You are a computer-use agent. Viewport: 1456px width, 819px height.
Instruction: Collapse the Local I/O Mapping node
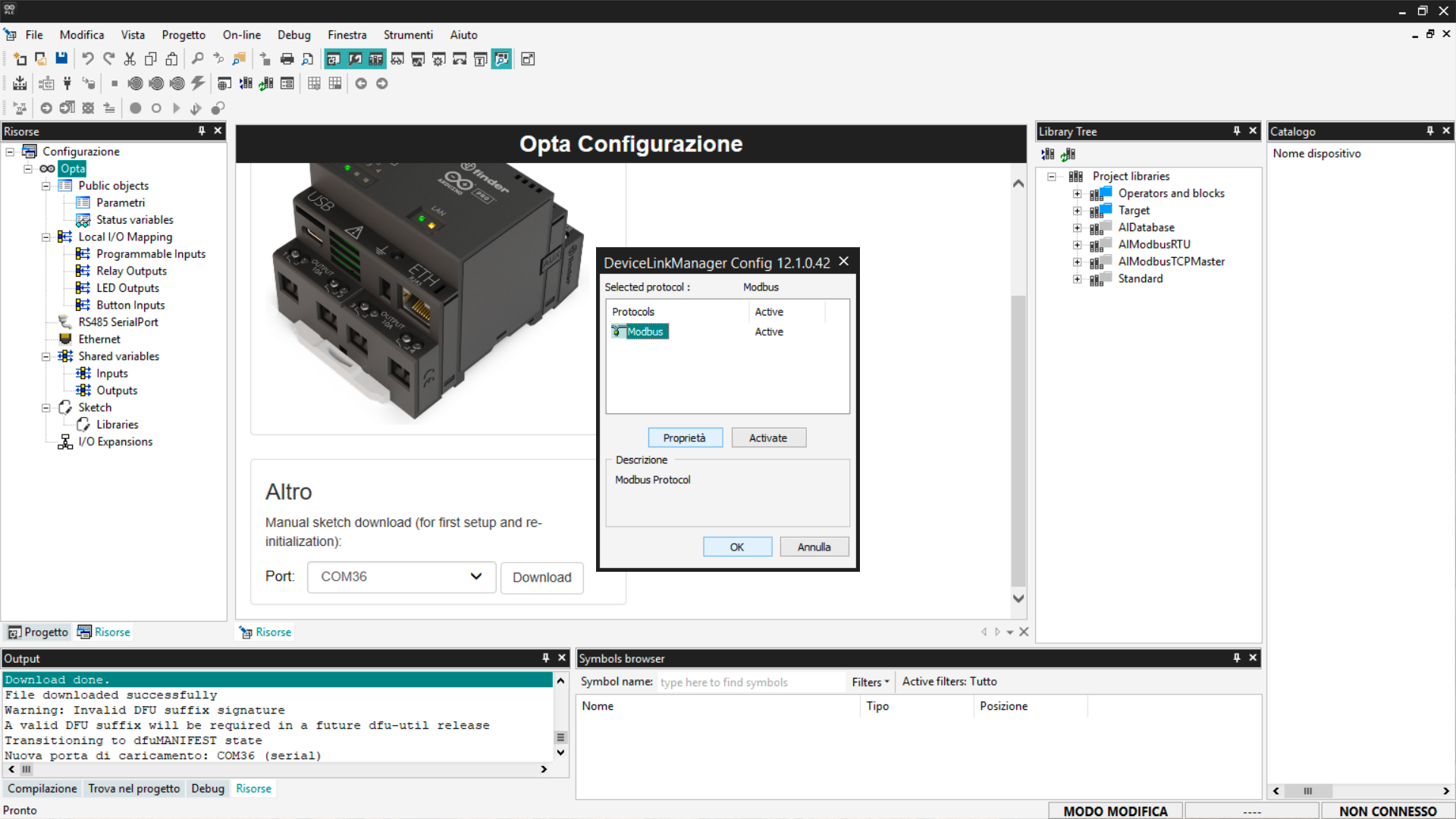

■ ■ ■ ■

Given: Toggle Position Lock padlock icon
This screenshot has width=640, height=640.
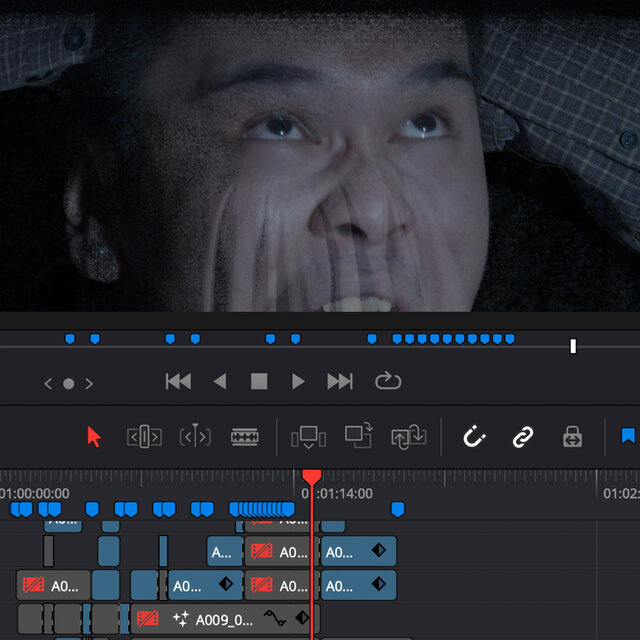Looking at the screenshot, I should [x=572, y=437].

■ ■ ■ ■

Stated problem
Reproduce the listing from the line containing "Given: Toggle Position Lock padlock icon" to the line containing "Looking at the", leaving the pictures out.

Response
Given: Toggle Position Lock padlock icon
This screenshot has width=640, height=640.
Looking at the screenshot, I should [x=572, y=437].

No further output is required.